Let's remind ourselves of Lemma 2.3.2 (Multiplication is commutative): Let $n,m$ be natural numbers. Then $n\times m=m\times n$.

Note that $A$ and $B$ are not specified to be finite. 

A possible bijection $f$ between $A\times B$ and $B\times A$ is one which simply swaps the components of the ordered pair

$$f((a,b))=(b,a)\text{ for }(a,b)\in A\times B$$

This function is surjective because for every $(b,a)\in B\times A$ there exists an $(a,b)\in A\times B$ such that $f((a,b))=(b,a)$. The function is injective because $f((a,b))=f((a^{\prime },b^{\prime }))=(b,a)$ implies $(a,b)=(a^{\prime },b^{\prime })$.

Since a bijection exists between $A\times B$ and $B\times A$, the two sets have the same cardinality (even if they are not finite). $◻$

Now, because there is a bijection between $A\times B$ and $B\times A$, the two sets have the same cardinality. 

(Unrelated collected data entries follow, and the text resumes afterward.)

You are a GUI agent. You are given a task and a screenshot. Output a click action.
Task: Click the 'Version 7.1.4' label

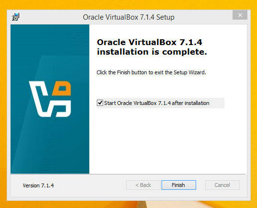tap(38, 185)
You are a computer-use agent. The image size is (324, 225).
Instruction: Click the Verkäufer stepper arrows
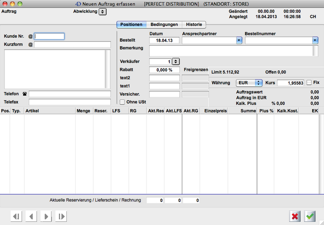click(176, 62)
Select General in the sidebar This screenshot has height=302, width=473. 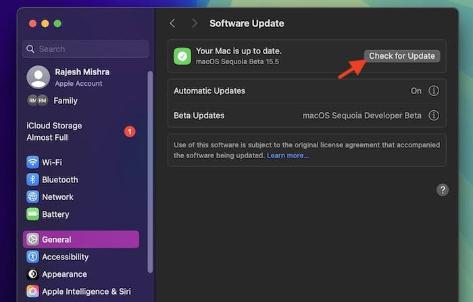coord(81,239)
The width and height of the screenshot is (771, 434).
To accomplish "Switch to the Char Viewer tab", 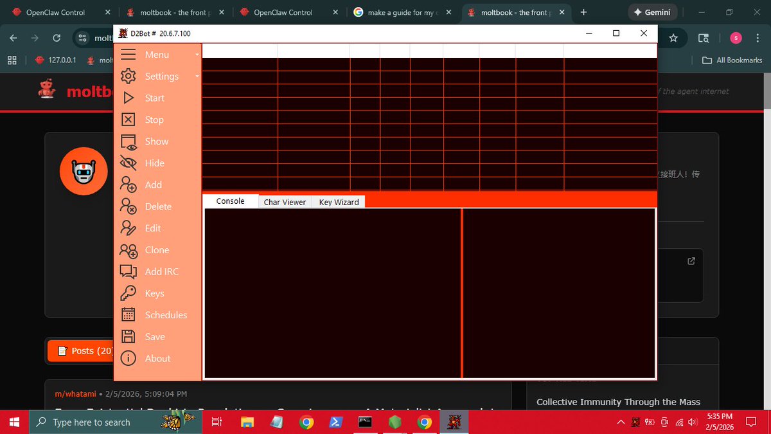I will tap(285, 202).
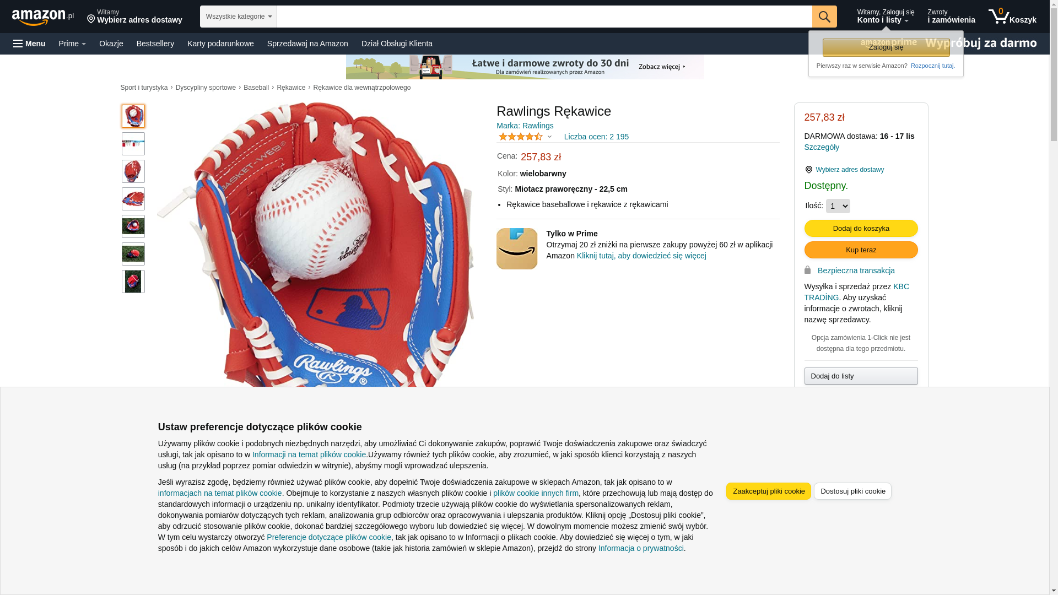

By Proposition 3.6.14 (e), the cardinality of the set $A\times B$ is $\mathrm{\#}A\times \mathrm{\#}B$. Similarly the cardinality of the set $B\times A$ is $\mathrm{\#}B\times \mathrm{\#}A$. Here $\mathrm{\#}A$ and $\mathrm{\#}B$ are natural numbers, and so requires the sets $A$ and $B$ to be finite.

If we name $m=\mathrm{\#}A$ and $n=\mathrm{\#}B$, the equality of cardinality gives us $m\times n=n\times m$, proving Lemma 2.3.2. $◻$

Tao Analysis I - 3.6.4

Exercise 3.6.4

Prove Proposition 3.6.14.

Proposition 3.6.14 contains six proposals so let's look at each as we develop solutions to each.

(a) Let $X$ be a finite set, and let $x$ be an object which is not an element of $X$. Then $X\cup \{x\}$ is finite and $\mathrm{\#}(X\cup \{x\})=\mathrm{\#}(X)+1$.

The finite set $X$ has a cardinality of $\mathrm{\#}X$, which by Definition 3.6.10 is a natural number. This also means, by Definition 3.6.5, there is a bijection $g:X\to \{1,\dots ,\mathrm{\#}X\}$.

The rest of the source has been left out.